Task goal:
Which lines run from the one with "Task: Click the 08:00 time axis label" through the end of the data? Retype them exactly, without pictures.

Dataset records:
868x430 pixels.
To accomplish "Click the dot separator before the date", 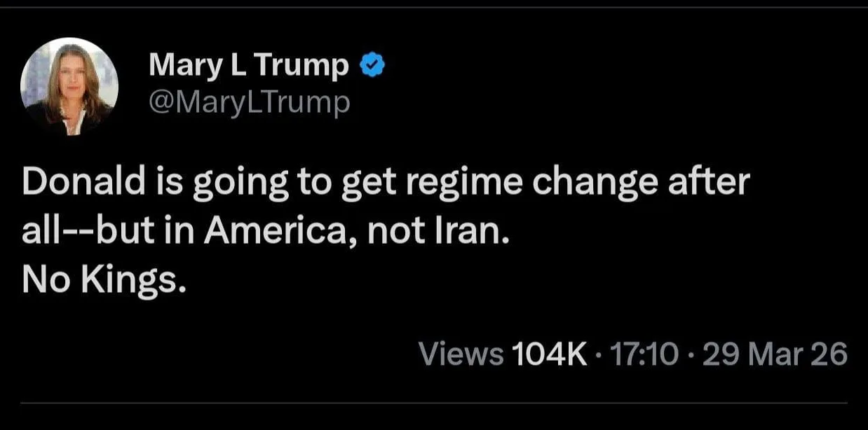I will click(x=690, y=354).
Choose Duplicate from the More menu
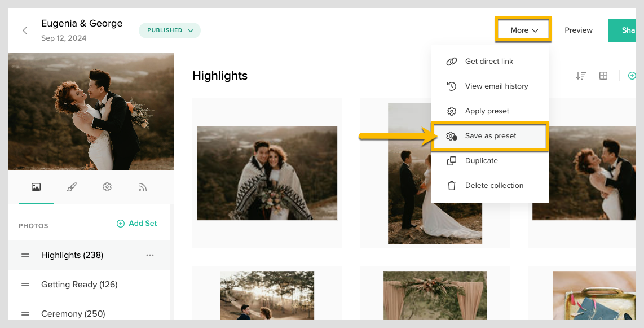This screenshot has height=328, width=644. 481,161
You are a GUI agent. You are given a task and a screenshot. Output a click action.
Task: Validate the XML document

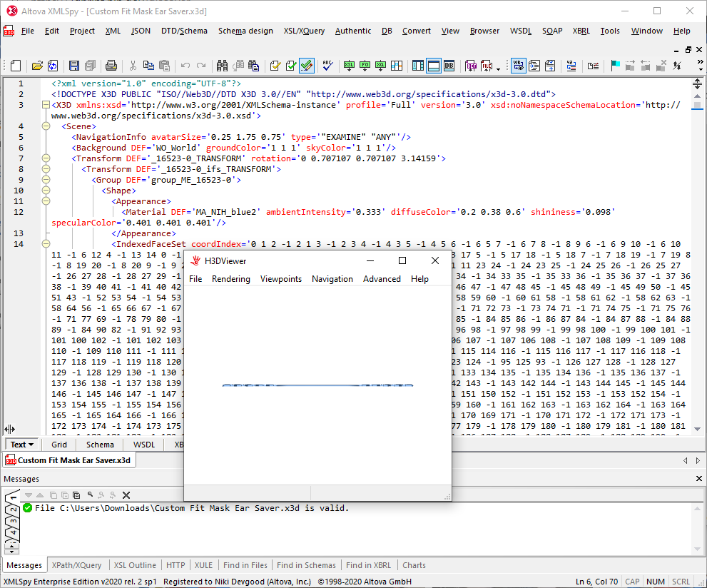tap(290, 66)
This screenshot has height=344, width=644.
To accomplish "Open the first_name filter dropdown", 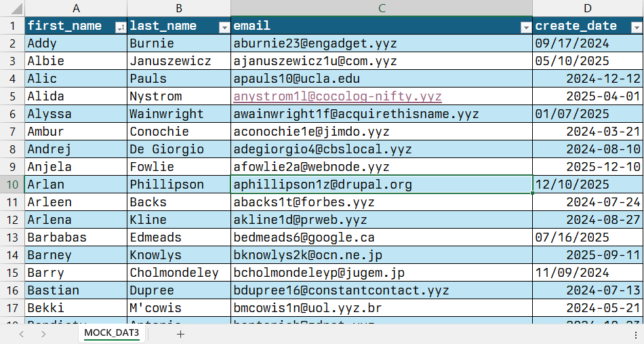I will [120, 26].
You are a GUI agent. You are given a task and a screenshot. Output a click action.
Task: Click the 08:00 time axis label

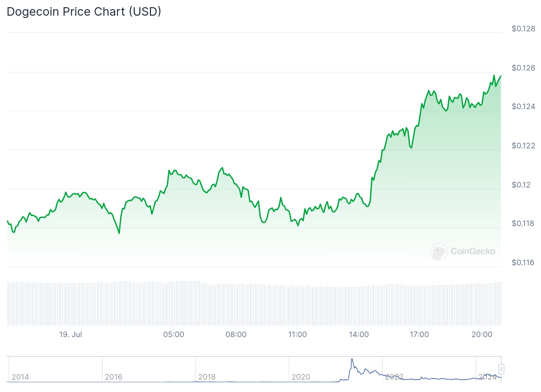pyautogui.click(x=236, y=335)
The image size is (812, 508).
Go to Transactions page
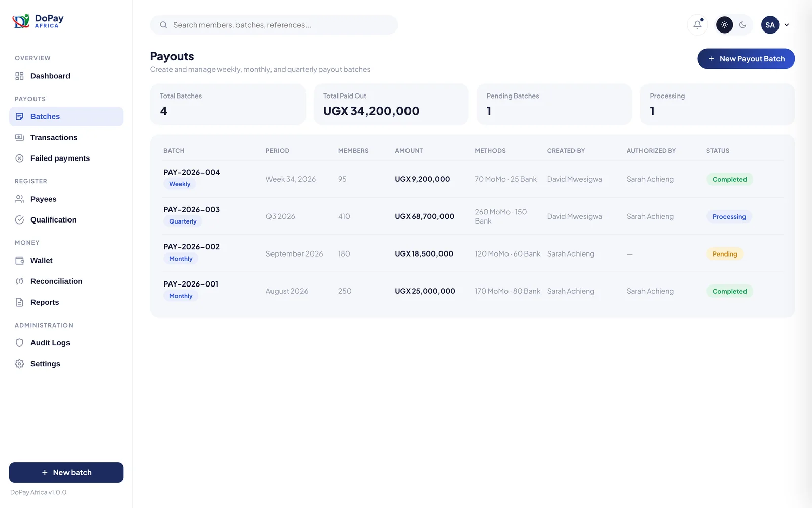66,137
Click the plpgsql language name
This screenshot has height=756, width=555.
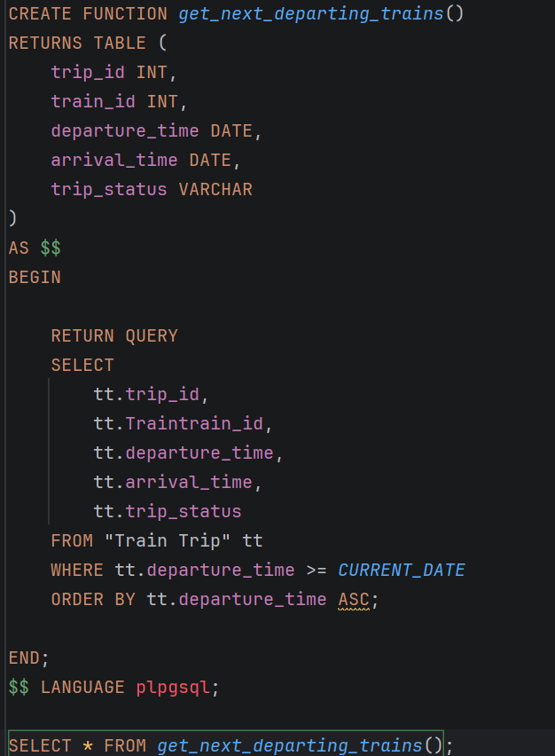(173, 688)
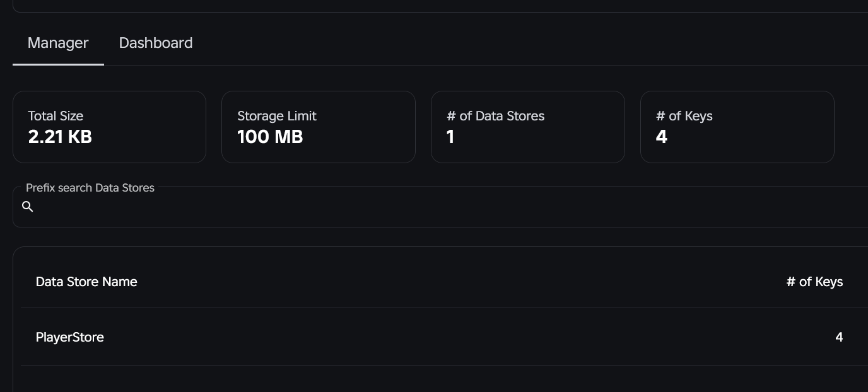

Exercise response:
Task: Click the 08:00 time axis label

pyautogui.click(x=236, y=335)
The image size is (812, 508).
Go to Transactions page
66,137
Click the plpgsql language name
This screenshot has height=756, width=555.
(173, 688)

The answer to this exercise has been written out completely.